Georgina V. Long, MBBS, PhD
“As we get used to using these treatments, we now have to delve into the data to determine the best sequencing,” Dr. Long said. “Will nivolumab/relatlimab become the new first-line regimen? It does appear a lot less toxic than nivolumab/ipilimumab.” However, she reminded listeners, in metastatic melanoma, efficacy often trumps toxicity for patients, especially young adults. “In melanoma, we are going for long-term durable control, for cure, and patients are willing to accept a bit more toxicity,” she added. “However, we do have to keep in mind those patients whose quality of life is completely obliterated with rare but difficult immune toxicities.” Dr. Daud agreed that in an otherwise healthy young patient desiring aggressive treatment, he might give nivolumab/ipilimumab and reserve nivolumab/relatlimab as salvage therapy.
So, what is the optimal sequencing of regimens (their relative activity in the second-line setting), their activity in certain subsets (brain metastases, BRAF-mutant), and the role of monotherapy, now that a more tolerable first-line option has emerged? Without an established, optimal first choice, treatment decisions, for now, might be made based on certain patient characteristics, the speakers agreed.
Choosing Among First-Line Treatments
Meanwhile, Dr. Long and Dr. Daud shared how they might choose among three potential first-line options. For patients with BRAF mutations or brain metastases, nivolumab/ipilimumab would likely remain their first choice. For patients with PD-L1–negative disease, the choice is less clear, as both combination regimens had benefit in that subset, they said.
“It will be very difficult to replace nivolumab/ipilimumab for these specific populations,” Dr. Long commented. “It’s difficult to break old habits when you have confidence about the activity of nivolumab/ipilimumab.”

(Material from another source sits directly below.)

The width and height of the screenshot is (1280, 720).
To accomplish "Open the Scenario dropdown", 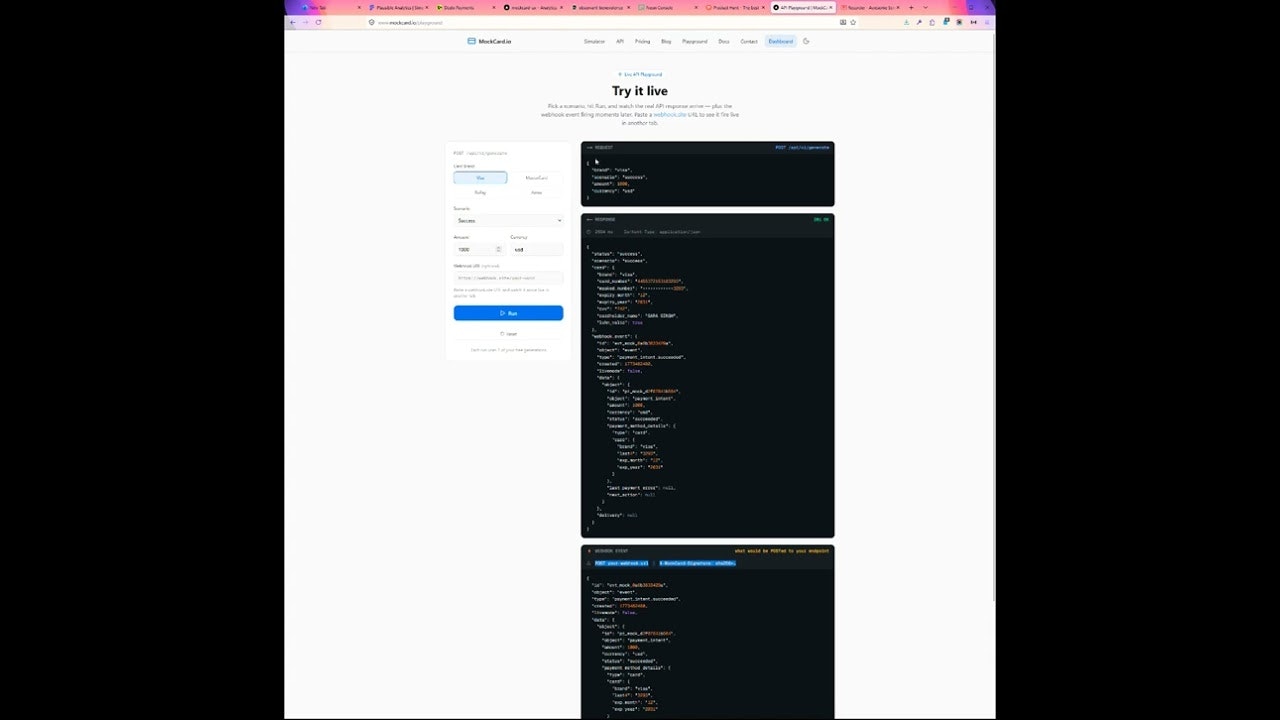I will [509, 221].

For patients in whom toxicity is an issue, nivolumab/relatlimab may have the upper hand and, according to Dr. Daud, may even be an acceptable alternative to monotherapy, considering its safety profile. He might opt for PD-1 monotherapy in patients with high PD-L1 expression and limited disease, older patients, and patients with desmoplastic melanoma (for whom PD-L1 is known to be a good marker for response), he said.
Answers to these remaining questions are likely not to come from a head-to-head trial of the two nivolumab-containing regimens, according to Dr. Long, but from retrospective studies.
DISCLOSURE: Dr. Daud disclosed financial relationships with Trex Bio, Xencor, Neuvogen, Iovance, Nektar, Chemocentryx, Oncosec, Merck, and Pfizer. See the full text for Dr. Long’s disclosures.
REFERENCES
1. Long GV, Hodi S, Lipson EJ, et al: Relatlimab and nivolumab versus nivolumab in previously untreated metastatic or unresectable melanoma: Overall survival and response rates from RELATIVITY-047 (CA224-047). 2022 ASCO Plenary Series. Abstract 360385. Presented March 15, 2022.
2. Larkin J, Chiarion-Sileni V, Gonzalez R, et al: Combined nivolumab and ipilimumab or monotherapy in untreated melanoma. N Engl J Med 373:23-34, 2015.